Akzo ready for assault on human vaccines market

Akzo Nobel opened a new biotech vaccines production facility in
Boxmeer, the Netherlands, yesterday, that signposts a new ambition
in human vaccines for the group.

The company already develops and manufactures vaccines under the Intervet banner for its animal health business, and the new facility will focus primarily on producing veterinary vaccines. However, the company revealed that it will also serve as a platform for "exploring opportunities in the human vaccines field,"​ underpinning the group's new wholly-owned vaccines business Nobilon, set up this summer.

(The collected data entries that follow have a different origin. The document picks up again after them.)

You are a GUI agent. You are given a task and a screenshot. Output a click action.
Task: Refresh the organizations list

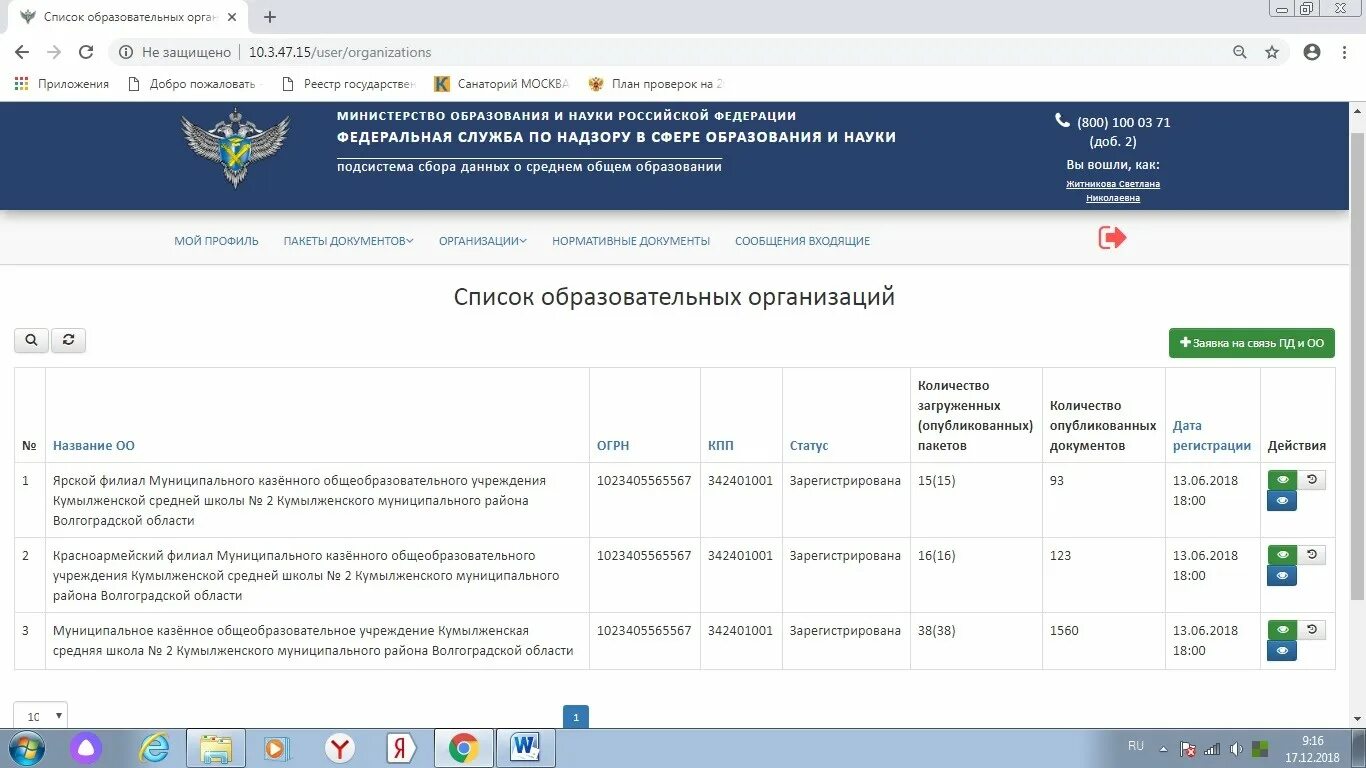click(68, 340)

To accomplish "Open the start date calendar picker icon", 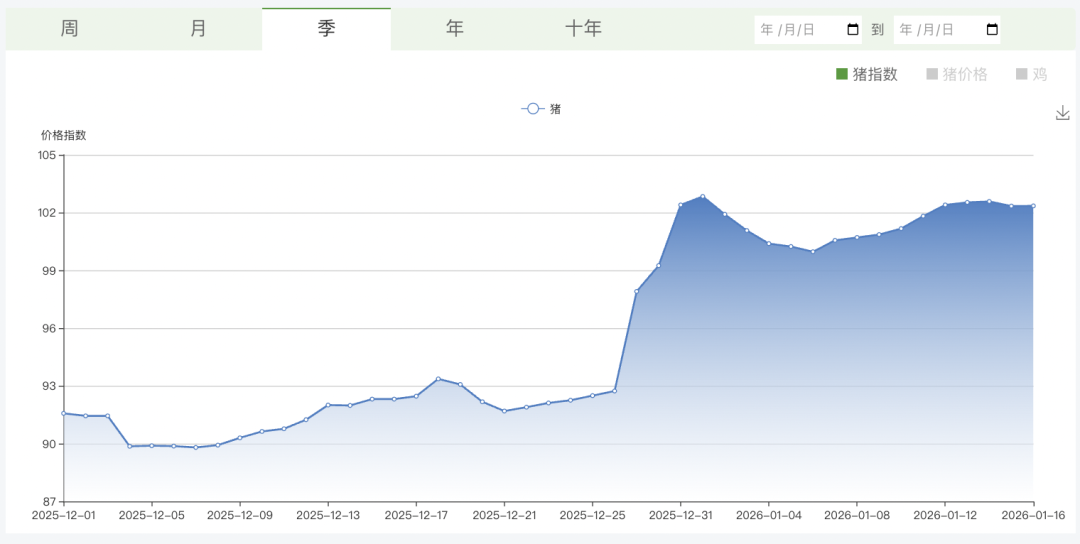I will (x=853, y=30).
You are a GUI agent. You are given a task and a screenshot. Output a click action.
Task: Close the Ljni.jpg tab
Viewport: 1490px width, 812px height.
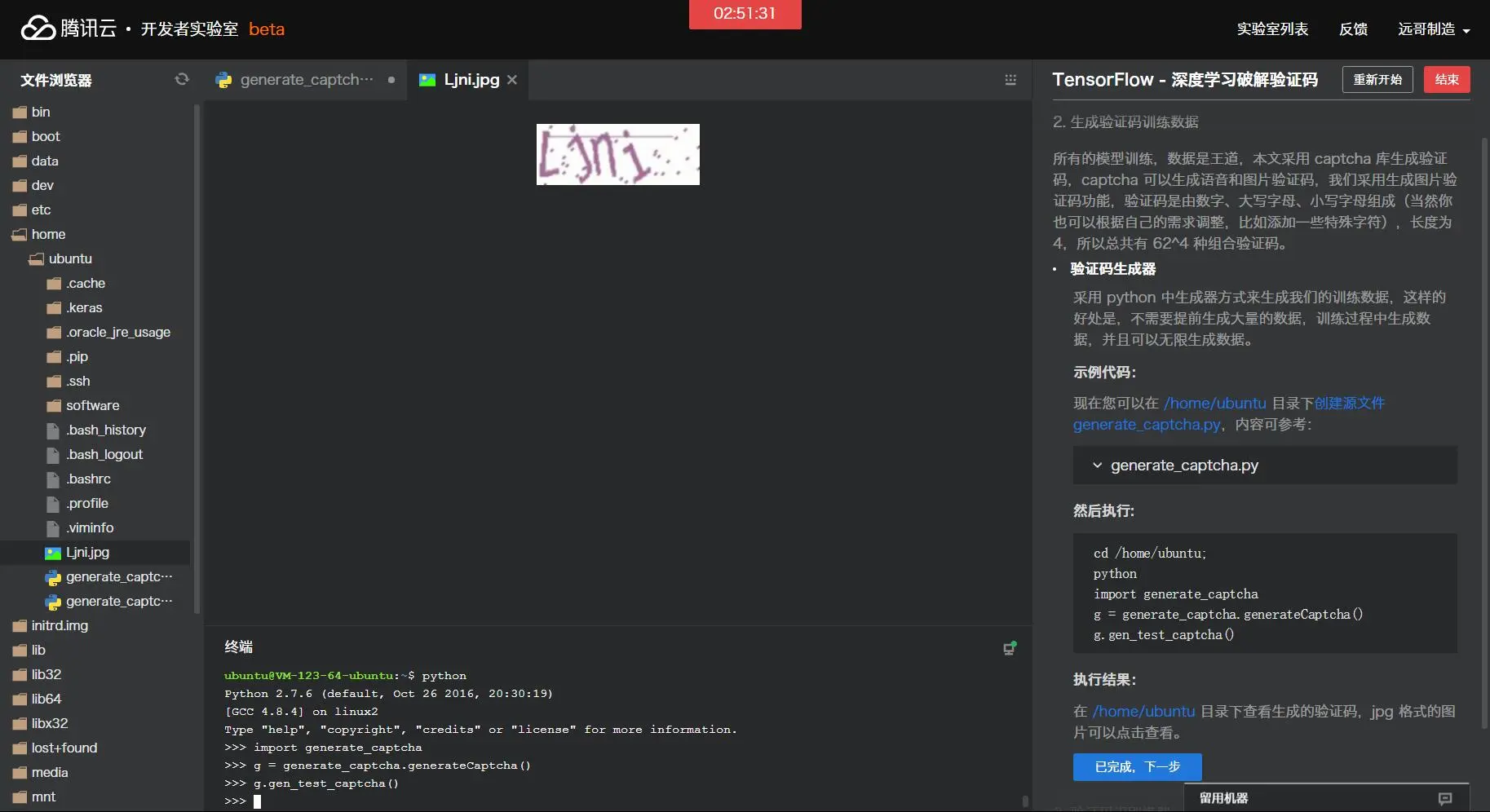[x=512, y=80]
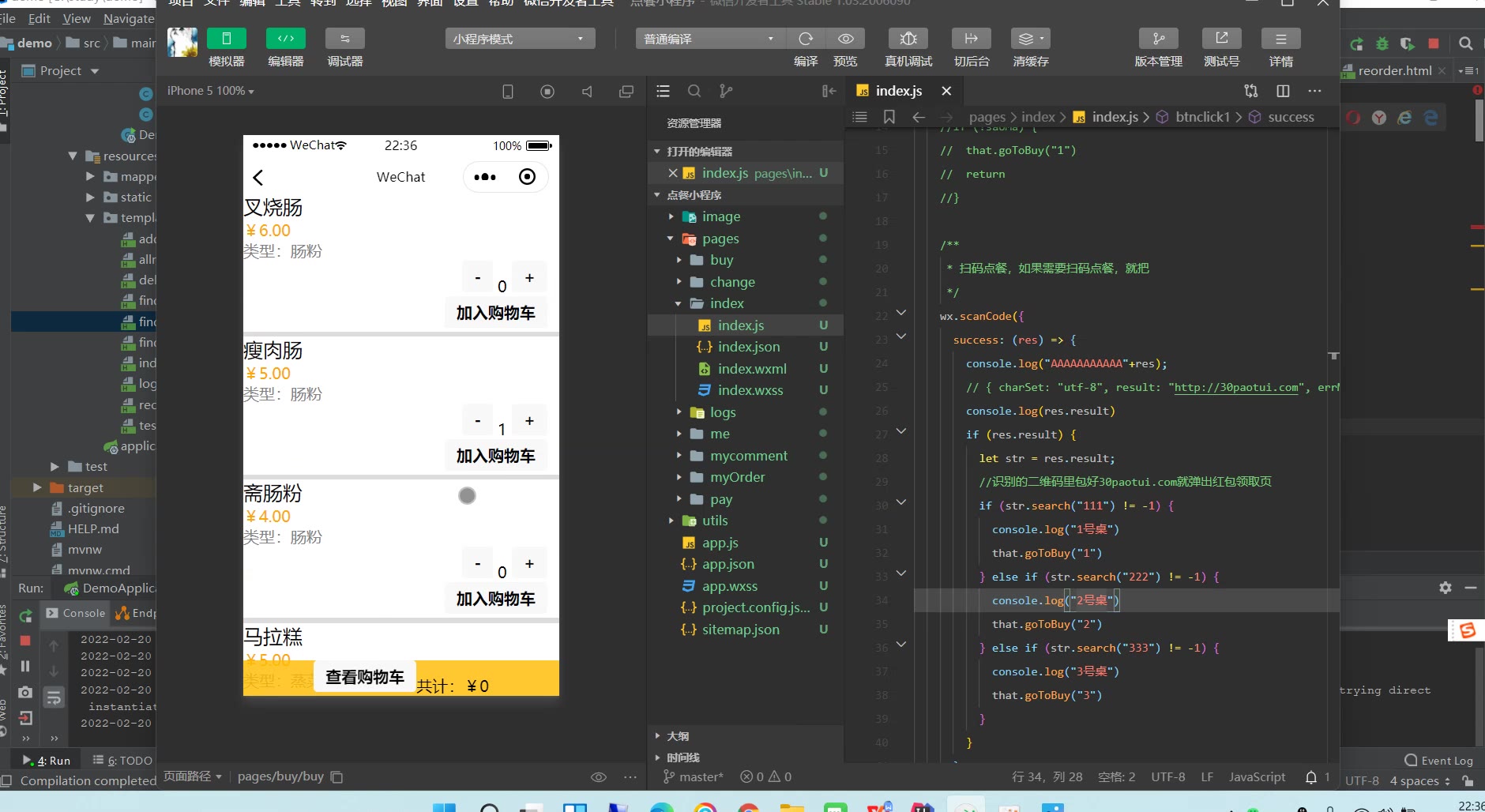Click the 查看购物车 button
This screenshot has width=1485, height=812.
[364, 677]
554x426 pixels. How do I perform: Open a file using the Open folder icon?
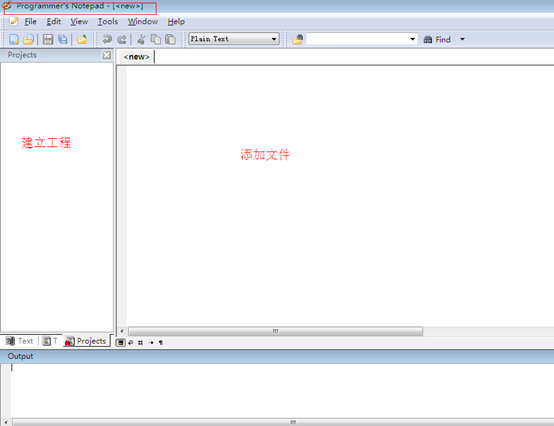click(x=29, y=39)
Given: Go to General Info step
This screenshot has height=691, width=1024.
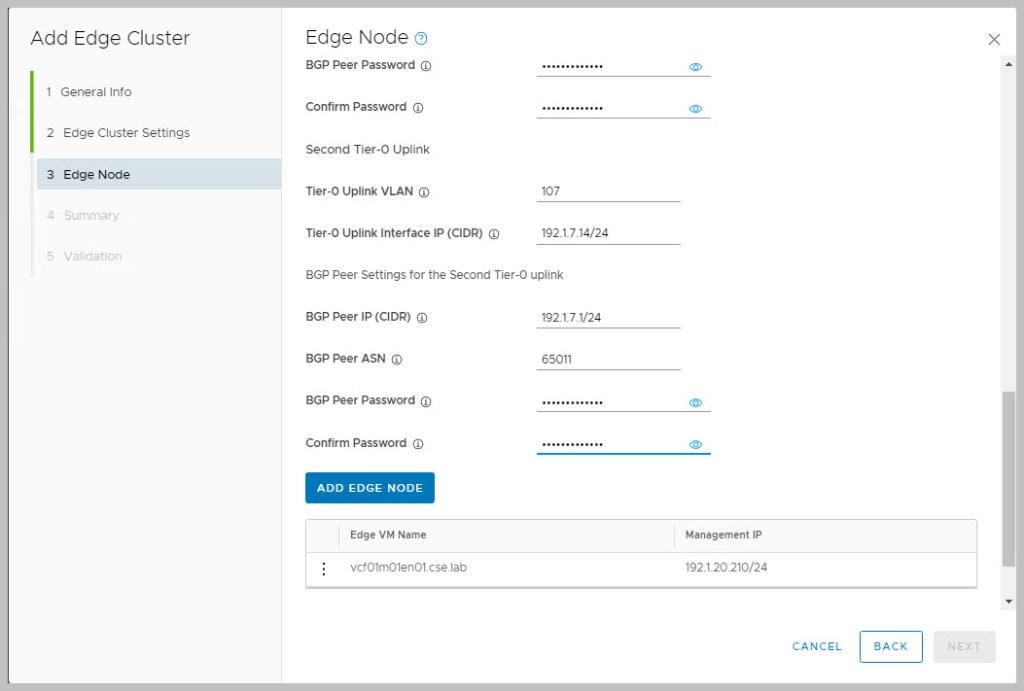Looking at the screenshot, I should pyautogui.click(x=95, y=92).
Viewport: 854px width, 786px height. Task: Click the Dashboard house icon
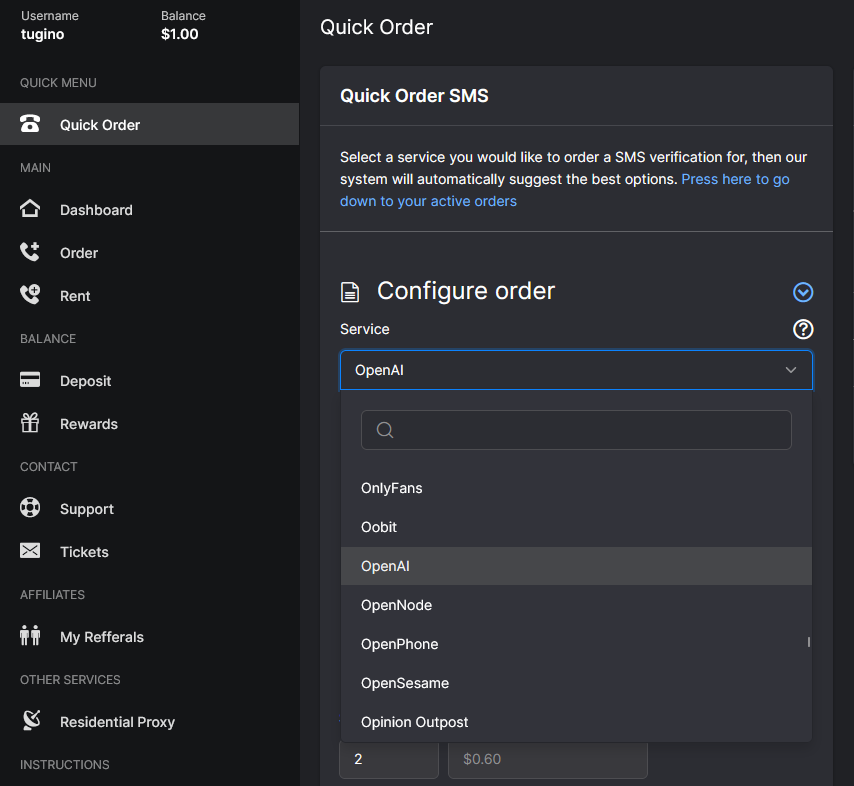(30, 210)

After being considered something of a commodity product in human health for many years, vaccines have latterly been rediscovered. Indeed, growth in vaccine sales has been outstripping that of drugs by a factor of two to one in the last 20 years, driven by the development of combination paediatric vaccines and new indications in adults.

Throughout the 1990s, vaccine sales grew by an average of 14 percent a year while drug growth was in the high single-digit range, and the sector is tipped to reach a value of $10 billion in 2006 from $5.4 billion in 2001, according to a report compiled earlier this year by analysts at Merrill Lynch.

Meanwhile, the structure of the marketplace is changing. The two largest vaccines companies, GlaxoSmithKine and Aventis, each have around a quarter of the market for vaccines, and the top four (adding in Merck & Co and Wyeth) account for an 85 per cent share. But a number of smaller companies are carving out a niche, including Chiron (bolstered by its acquisition of the UK's Powderject), Berna Biotech and Acambis.

Akzo's Nobilon unit is not planning to have any human products on the market until 2009, but is working on the design of an improved influenza vaccine that should enter Phase I testing next year.

The Boxmeer facility contains a suite of clean rooms, each with its own air-handling unit, which makes it possible to work with several vaccines at the same time, according to Akzo. This is a unique feature that improves the flexibility and production output of the facility, it said.

Importantly, Nobilon will be able to draw on the expertise in biotechnological processes of Akzo's Diosynth business unit, which specialises in the production of active pharmaceutical ingredients.